Eliminating ghost workers
Had Kenya resolved these payroll weaknesses between 2019 and 2023, the World Bank notes that the government could have saved up to Sh5.382 billion by eliminating ghost workers, Sh3.354 billion in irregular domestic and foreign travel allowances, and Sh2.051 billion from salary overpayments and unexplained payroll anomalies.
The review also points to irregular allowances, which cost the taxpayer Sh1.712 billion during this period, an additional Sh932 million in unapproved remuneration structures and Sh507 million from noncompliance with SRC’s allowance guidelines.
The World Bank is also pushing for a 50 per cent cut in the government’s travel budget, which stood at Sh19.6 billion in the 2022/23 financial year.
A significant chunk, Sh6.2 billion or about 32 per cent, was spent on Daily Subsistence Allowances (DSAs), commonly known as per diems.

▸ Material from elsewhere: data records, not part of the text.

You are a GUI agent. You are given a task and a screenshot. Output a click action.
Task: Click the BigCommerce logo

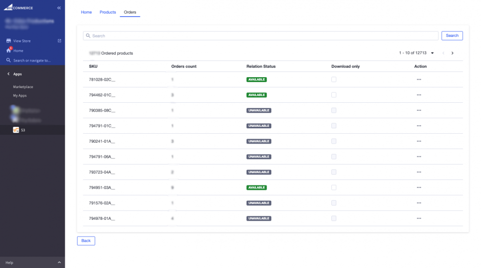click(x=19, y=8)
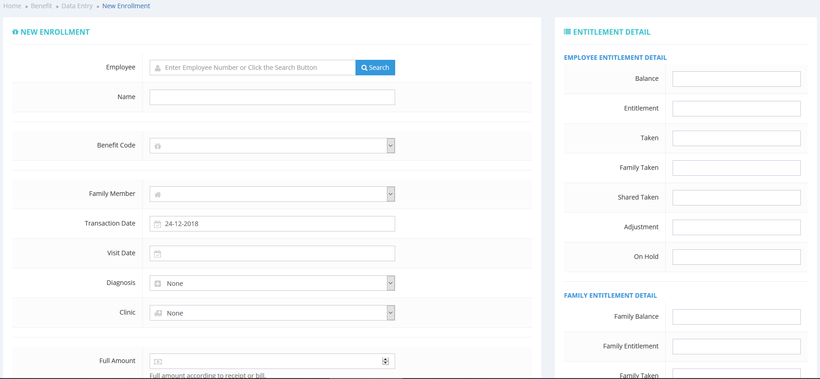The image size is (820, 379).
Task: Click the Name text field
Action: tap(272, 97)
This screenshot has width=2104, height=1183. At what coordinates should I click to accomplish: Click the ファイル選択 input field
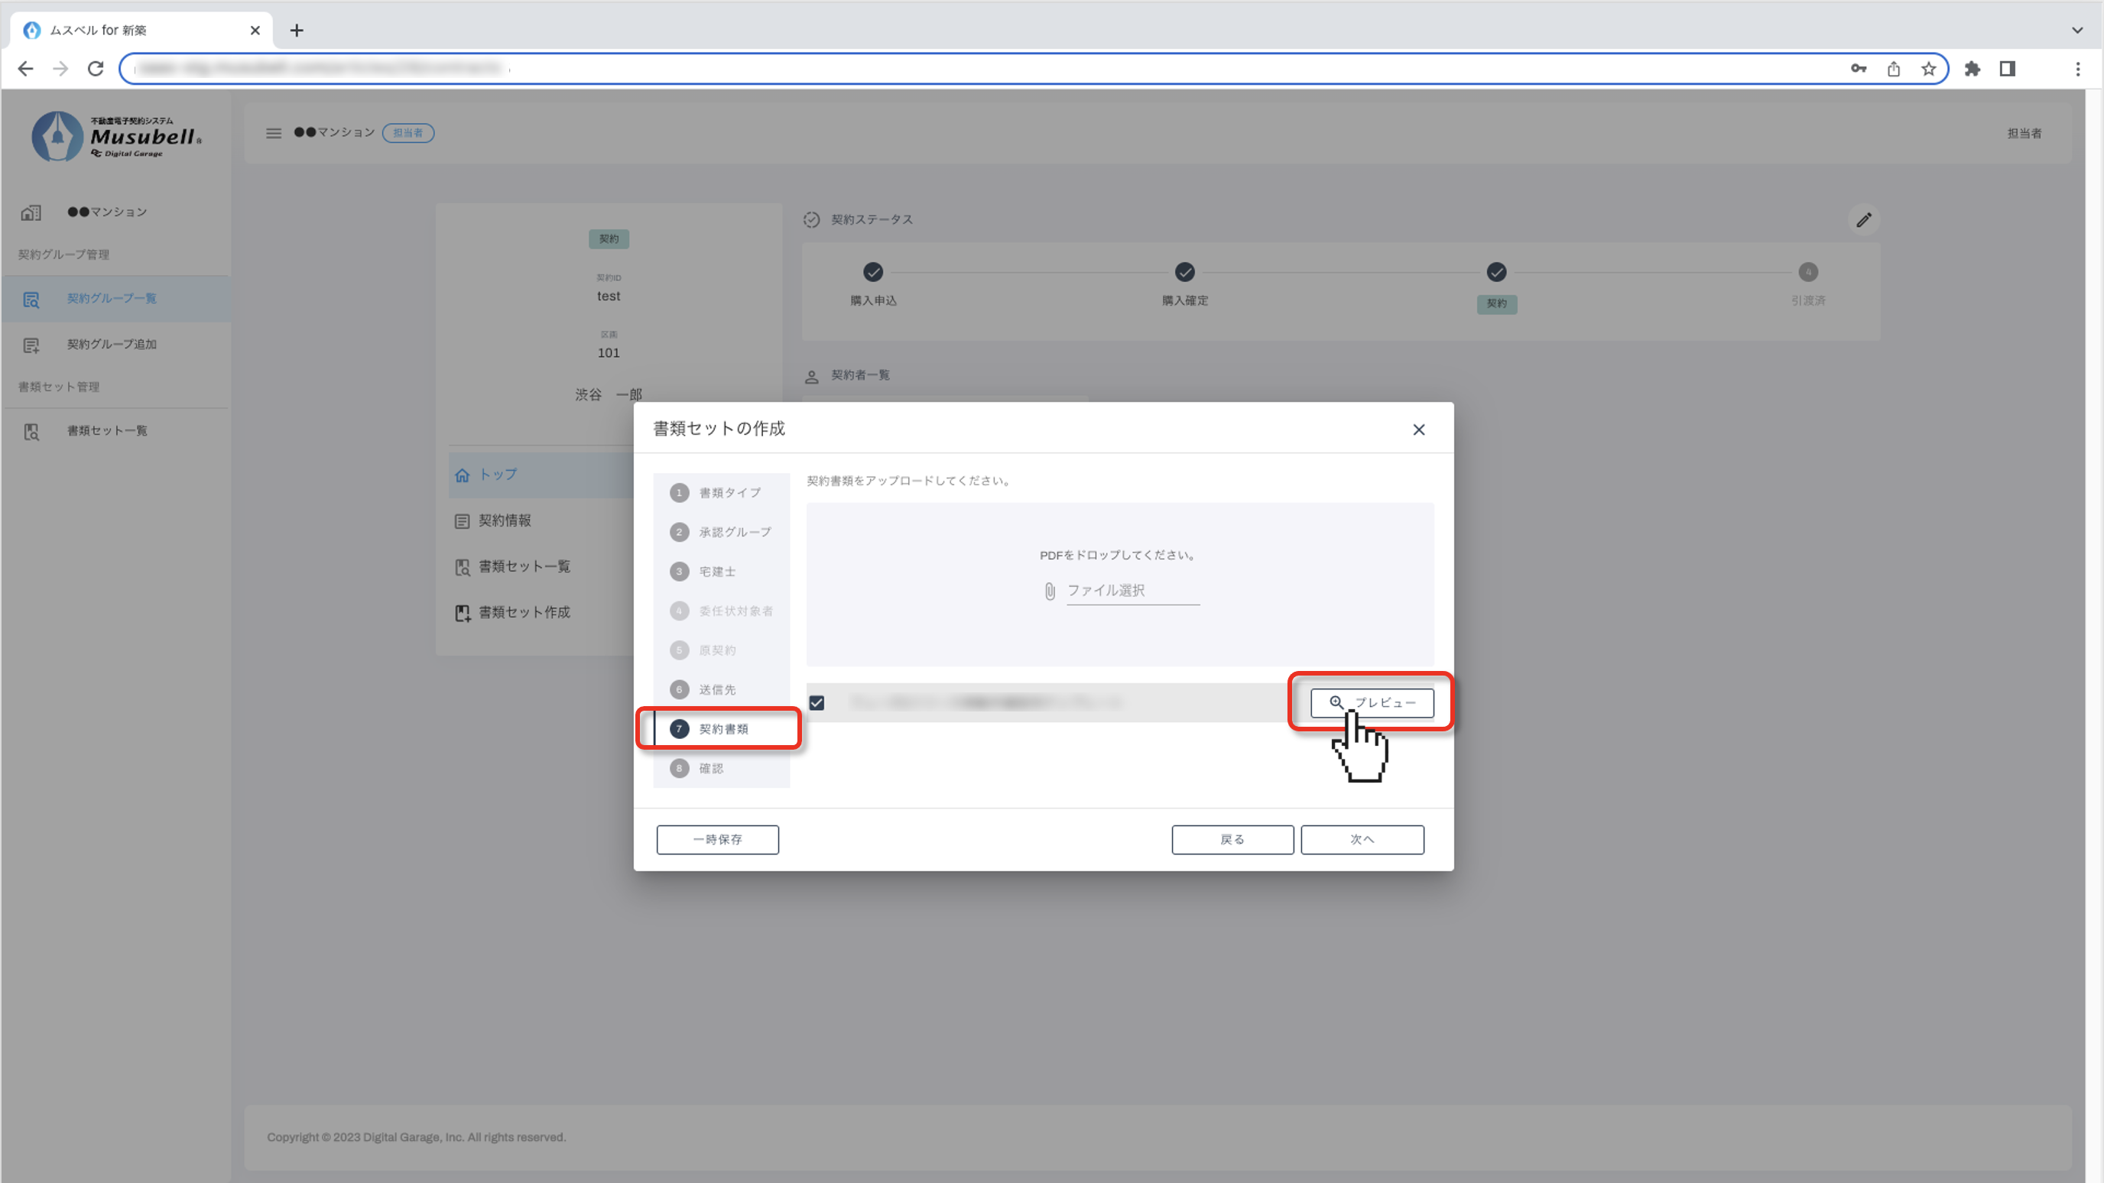[x=1132, y=591]
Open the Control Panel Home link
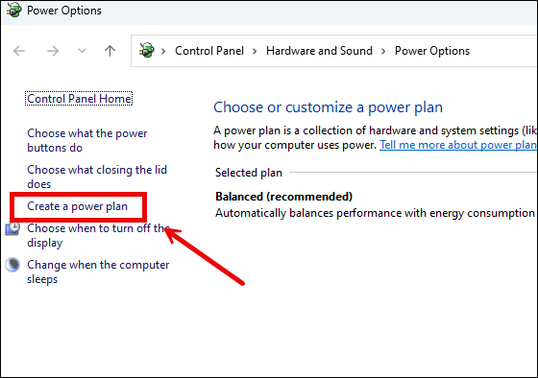This screenshot has width=538, height=378. tap(79, 99)
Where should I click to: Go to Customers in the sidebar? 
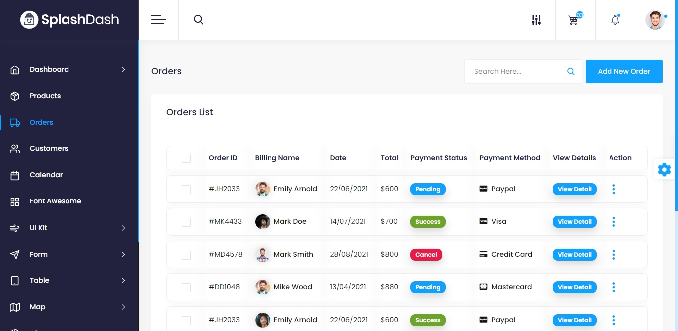click(x=49, y=148)
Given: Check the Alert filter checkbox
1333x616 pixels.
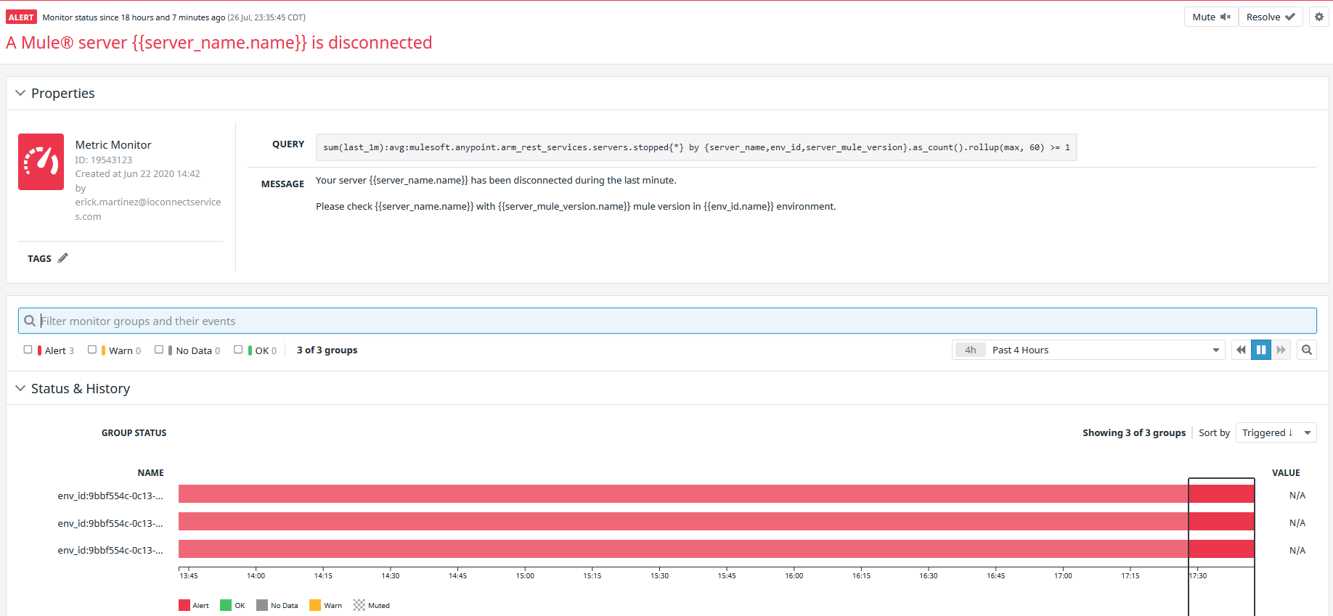Looking at the screenshot, I should (28, 350).
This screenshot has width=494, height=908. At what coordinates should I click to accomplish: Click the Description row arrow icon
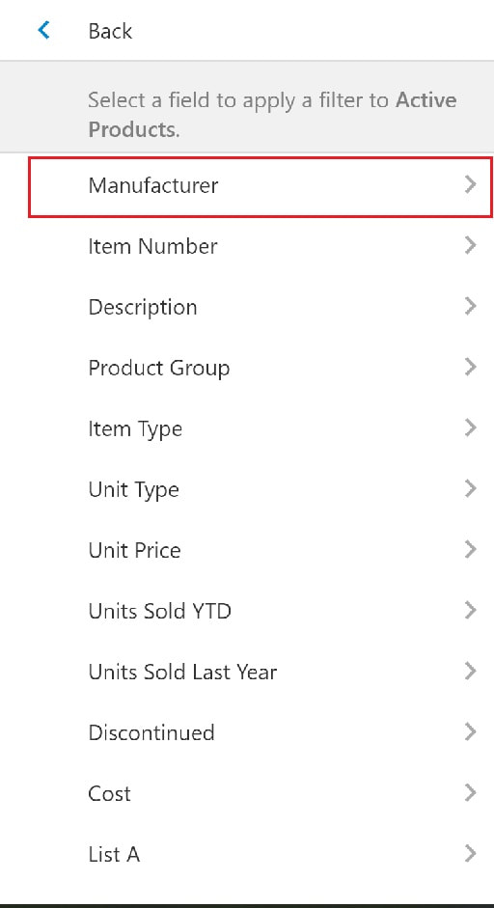(470, 306)
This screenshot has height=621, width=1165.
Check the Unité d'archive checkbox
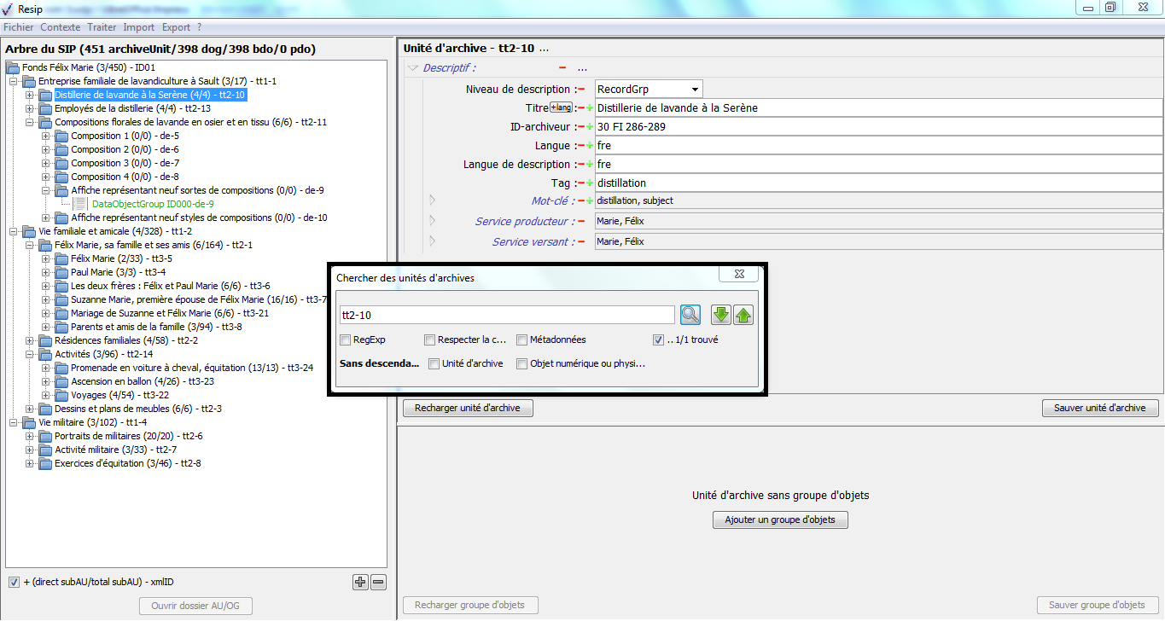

The report criticises current allowance practices as incoherent and wasteful, revealing that about 40 per cent of the total wage expenditure for permanent staff and appointed or elected officials is spent on both remunerative and facilitative allowances. These allowances, the lender says, are being used to top up basic pay rather than reward specific job outputs or performance, creating incentives for absenteeism and undermining productivity.
“These allowances have been used to supplement basic pay rather than as rewards for specific jobs or work performance. This undermines productivity as staff are frequently absent from their duty stations since the system creates incentives to seek per diems,” reads the report.
Per diems
The bank further criticises the rampant use of per diems, saying they have led to the proliferation of unnecessary meetings, committees and delays in administrative decision-making. It notes that technical outputs that would typically be produced by consultants are instead being developed through prolonged and costly workshops held away from duty stations, involving large groups of staff.
The World Bank is recommending stricter regulation of travel frequency, revision of travel budget ceilings and standardisation of DSA rates across all job grades and government levels.
It also wants the per diems for foreign travel aligned with international benchmarks such as those of the United Nations Development Programme (UNDP). The report highlights that a Kenyan civil servant currently receives an average of $513 (about Sh66,353) in daily per diem for a trip to the US.
However, if rates were standardised using MDA benchmarks, the cost per officer would drop to $326 (Sh42,119), saving $187 per day. Using the UNDP rate would reduce the cost to $460 (Sh59,498), yielding a daily saving of $53 per officer.
The recommendations come at a pivotal moment as Parliament debates the 2025 Finance Bill and the 2025/26 budget estimates ahead of the national budget statement.
The Treasury aims to raise an additional Sh30 billion from the Bill, though it has opted not to introduce new taxes following widespread and deadly protests over tax hikes in the 2024 Finance Act.
Treasury Cabinet Secretary John Mbadi has proposed a Sh130 billion cut to the initial Sh4.3 trillion budget for the 2025/26 financial year, projecting a fiscal deficit of 4.5 per cent of GDP, down from 5.1 per cent in the previous year.